La fría reacción del Gobierno en su conjunto ante la muerte en acto de servicio de dos agentes de la Guardia Civil, arrollados intencionadamente por narcotraficantes en aguas del puerto de Barbate, sólo se explica en la íntima convicción de los miembros del Gabinete de que sus políticas de seguridad no han estado a la altura del esfuerzo y sacrificio de los hombres y mujeres que luchan en primera línea para garantizar el cumplimiento de las leyes y, fundamentalmente, la seguridad y la libertad de sus conciudadanos.

Que la viuda del guardia civil David Pérez rechazará la imposición de una condecoración por parte del ministro del Interior, Fernando Grande-Marlaska, o que la madre del otro guardia asesinado, Francisca María Gómez, trasluzca en declaraciones a LA RAZÓN su total desconfianza en la voluntad del ministro para aclarar hasta el final los trágicos acontecimientos del pasado 9 de febrero son actitudes que, más allá del dolor, reflejan un estado de opinión sustentado en la sensación de abandono y desigualdad de trato con la que viven los miembros de los Cuerpos y Fuerzas de Seguridad del Estado, sensación que sus familias sufren en primera persona.
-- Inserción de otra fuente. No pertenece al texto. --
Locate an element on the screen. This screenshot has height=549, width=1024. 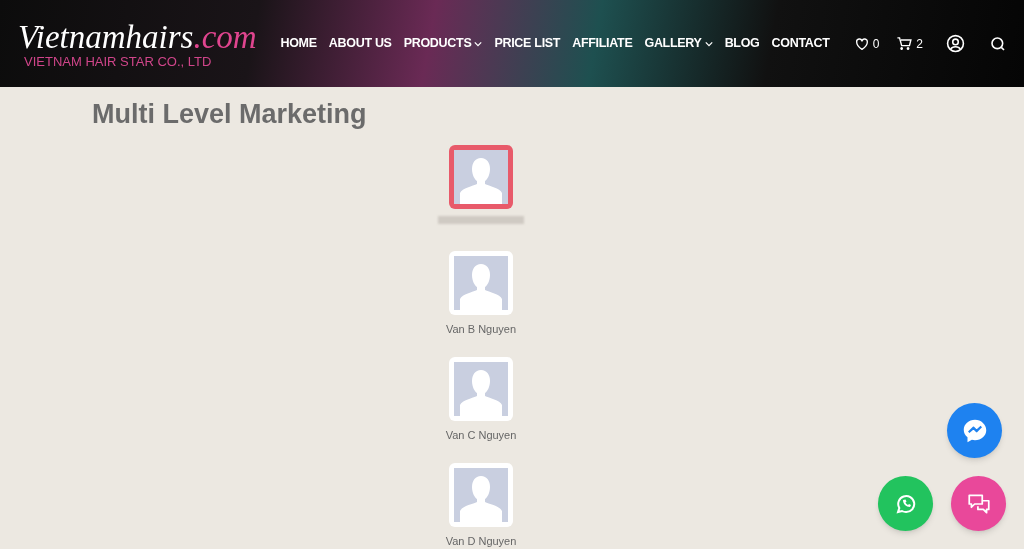
cart-link: 2 is located at coordinates (910, 44).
Lleva Grande-Marlaska cinco años y ocho meses al frente del Ministerio del Interior, tiempo que, unido al que pasó como juez, parece más que suficiente para haber atendido las demandas más urgentes de la Benemérita y la Policía Nacional, pero la imagen que traslada es la de un ministro siempre de espaldas a su gente, quizás, porque las prioridades de los gobiernos de los que ha formado parte fueran la complacencia de sus aliados nacionalistas y separatistas, poco inclinados a tratar con el debido decoro a estos defensores de la ley.

Ciertamente, no hay una explicación razonable, más allá del sentido del deber que impregna los servicios de la Guardia Civil, para el proceso de toma de decisiones que culminó en el enfrentamiento en Barbate de los guardias civiles, dotados de una «zodiac» para actividades subacuáticas, con los ocupantes de una narcolancha que cuadruplicaba en tamaño, potencia y resistencia la embarcación de la Benemérita. Pero se explica todavía menos que un Gobierno que ha dispuesto de los mayores ingresos fiscales de la historia moderna de España, amén de los fondos milmillonarios llegados de Europa, se muestre incapaz de dotar de medios adecuados a sus Fuerzas de Seguridad, mantenga una discriminación salarial y de condiciones de jubilación vergonzante y, cuando sucede la tragedia, se haga a un lado, tratando de poner sordina a lo ocurrido.

Pero no lo conseguirá, por más instrucciones veladas que dicte, porque la ciudadanía española tiene comprensión cabal de los hechos y respeta, incluso, con admiración a los hombres y mujeres que dedican su vida al servicio de la sociedad. Unos españoles que ya saben muy bien quién es Marlaska.